Toiletries and laundry kit: The toiletries part was pretty easy. Doing laundry in the sink requires a few things, and a few just make your life easier. Toiletries are as follows:

  • Toothbrush with cover (each)

    Laundry kit and toiletries, ignore the stuff at the top

  • Razor with cover (each)
  • Deodorant (each)
  • Quick-dry travel towel
  • Nail clippers
  • Tweezers
  • Floss
  • Toothpaste
  • Multipurpose soap bar (also works as shampoo and shaving cream)
  • Hand lotion, lip balm, mascara, lip gloss (Katie only)


  • Universal sink stopper (necessary)
  • Detergent (necessary)
  • Bungee cord laundry line (probably not totally necessary, but much much better than drying your clothes on the floor)
  • 2 inflatable hangers, for ease of drying (nice to have)

Guidebooks: We have a few, for the first few countries on our trip. We’ll ditch/ trade these as we don’t need them anymore.

Our trusty backpacks

The things that hold things, clockwise from top left:

  • Bob’s 65 liter backpack (blue and gray)
  • Katie’s 42 liter backpack (red and gray)
  • Bob’s 18 liter daypack (black)
  • Money belts
  • Katie’s travel purse
  • Expandable tote bag (blue)
  • Pillowcases (the reason why is explained below)

Miscellaneous: We’re carrying a tent for the first part of our trip since we expect to use it a lot in Australia and New Zealand; we’ll probably send it back home after that.

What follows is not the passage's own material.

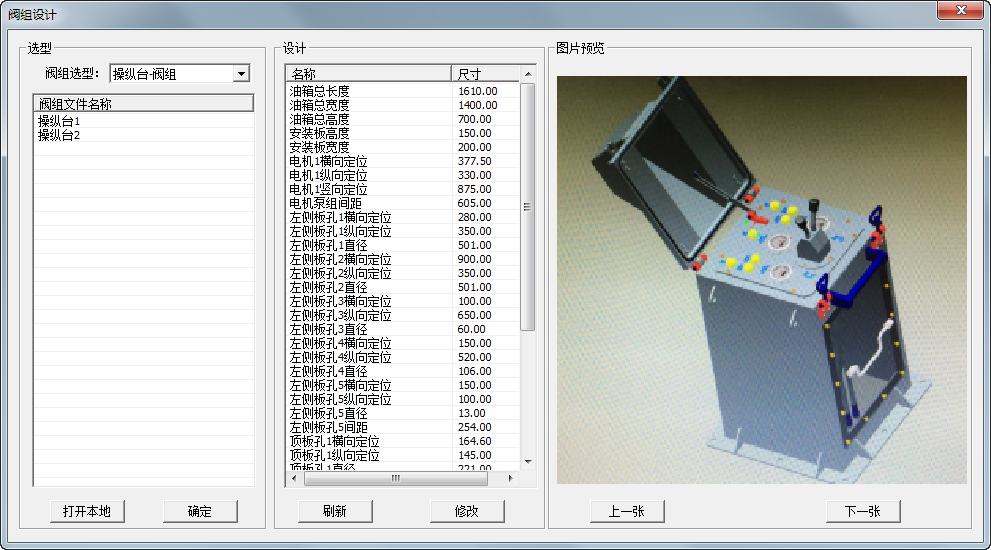Select 操纵台2 in the file list
Screen dimensions: 991x550
click(59, 135)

We each have a silk sleeping bag liner and a pillowcase. The sleeping bag liner is for camping as well as for hostels and guesthouses, who may not provide bedding or the bedding might look dirty. When we need a pillow, we can stuff the pillowcase with clothes. Voila! Instant bedding set. We also have colored pencils, a sketchbook each, a journal each, and playing cards. A cutlery set is useful when self-catering. Crosswords and sudoku puzzles help pass the time on planes. A sewing kit and duct tape fixes things that break. Umbrellas keep you dry and keep the sun off. Ziploc bags come in handy. Finally, the two most important things: passports and wallets!